=== TO DO ===
Reproduce the entries below exactly, but only from the line containing "Open player profile for device" to the line containing "Task: Click the 97.2% bar for 350-375", inclusive.

=== DATASET RECORDS ===
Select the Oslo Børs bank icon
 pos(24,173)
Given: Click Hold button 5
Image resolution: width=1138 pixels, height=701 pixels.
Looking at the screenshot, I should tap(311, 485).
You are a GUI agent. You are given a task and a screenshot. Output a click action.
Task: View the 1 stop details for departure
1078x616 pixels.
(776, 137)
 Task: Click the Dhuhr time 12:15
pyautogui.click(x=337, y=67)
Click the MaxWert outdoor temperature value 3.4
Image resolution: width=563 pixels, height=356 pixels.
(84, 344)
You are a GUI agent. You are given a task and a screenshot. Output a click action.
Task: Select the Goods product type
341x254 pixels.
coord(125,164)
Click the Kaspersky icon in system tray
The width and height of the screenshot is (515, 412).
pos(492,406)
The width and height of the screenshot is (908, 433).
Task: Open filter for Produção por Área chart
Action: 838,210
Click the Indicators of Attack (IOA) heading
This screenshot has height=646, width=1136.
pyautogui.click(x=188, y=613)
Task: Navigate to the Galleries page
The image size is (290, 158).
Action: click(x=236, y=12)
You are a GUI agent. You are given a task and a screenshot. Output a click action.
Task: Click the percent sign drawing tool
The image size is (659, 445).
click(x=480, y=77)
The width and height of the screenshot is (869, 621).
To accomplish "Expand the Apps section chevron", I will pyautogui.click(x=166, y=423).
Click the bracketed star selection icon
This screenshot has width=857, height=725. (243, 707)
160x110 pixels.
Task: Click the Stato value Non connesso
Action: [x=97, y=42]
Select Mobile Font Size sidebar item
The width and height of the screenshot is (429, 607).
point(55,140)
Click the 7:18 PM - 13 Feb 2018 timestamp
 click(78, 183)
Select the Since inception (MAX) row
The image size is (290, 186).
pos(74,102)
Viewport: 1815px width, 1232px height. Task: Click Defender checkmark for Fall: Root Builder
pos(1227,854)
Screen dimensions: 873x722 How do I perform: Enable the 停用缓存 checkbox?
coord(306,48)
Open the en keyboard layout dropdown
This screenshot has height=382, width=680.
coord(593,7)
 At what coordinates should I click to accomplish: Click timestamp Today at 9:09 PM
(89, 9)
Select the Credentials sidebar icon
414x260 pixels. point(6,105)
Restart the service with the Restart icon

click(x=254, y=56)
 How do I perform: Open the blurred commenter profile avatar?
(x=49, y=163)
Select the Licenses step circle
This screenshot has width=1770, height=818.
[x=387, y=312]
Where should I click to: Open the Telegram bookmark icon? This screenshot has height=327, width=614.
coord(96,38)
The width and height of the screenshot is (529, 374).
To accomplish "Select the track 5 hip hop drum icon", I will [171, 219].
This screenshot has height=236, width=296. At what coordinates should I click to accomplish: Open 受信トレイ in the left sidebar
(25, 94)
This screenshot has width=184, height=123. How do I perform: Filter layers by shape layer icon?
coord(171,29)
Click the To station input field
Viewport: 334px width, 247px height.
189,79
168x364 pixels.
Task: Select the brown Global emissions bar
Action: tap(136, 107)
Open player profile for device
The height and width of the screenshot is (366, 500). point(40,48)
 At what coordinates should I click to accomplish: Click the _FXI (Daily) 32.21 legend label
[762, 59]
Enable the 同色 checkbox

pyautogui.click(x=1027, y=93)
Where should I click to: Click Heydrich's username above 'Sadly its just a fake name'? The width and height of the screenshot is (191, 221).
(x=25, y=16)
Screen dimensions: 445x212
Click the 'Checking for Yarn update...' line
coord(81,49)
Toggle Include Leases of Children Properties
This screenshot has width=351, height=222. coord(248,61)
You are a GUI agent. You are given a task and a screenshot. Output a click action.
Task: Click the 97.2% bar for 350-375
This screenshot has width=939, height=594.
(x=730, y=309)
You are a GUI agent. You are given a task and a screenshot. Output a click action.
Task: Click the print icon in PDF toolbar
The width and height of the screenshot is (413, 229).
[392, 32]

=== ANSWER BOX ===
Open player profile for device
The height and width of the screenshot is (366, 500). point(40,48)
 At what coordinates should I click to accomplish: Click the _FXI (Daily) 32.21 legend label
[762, 59]
Enable the 同色 checkbox

pyautogui.click(x=1027, y=93)
Where should I click to: Click Heydrich's username above 'Sadly its just a fake name'? The width and height of the screenshot is (191, 221).
(x=25, y=16)
Screen dimensions: 445x212
Click the 'Checking for Yarn update...' line
coord(81,49)
Toggle Include Leases of Children Properties
This screenshot has width=351, height=222. coord(248,61)
You are a GUI agent. You are given a task and a screenshot. Output a click action.
Task: Click the 97.2% bar for 350-375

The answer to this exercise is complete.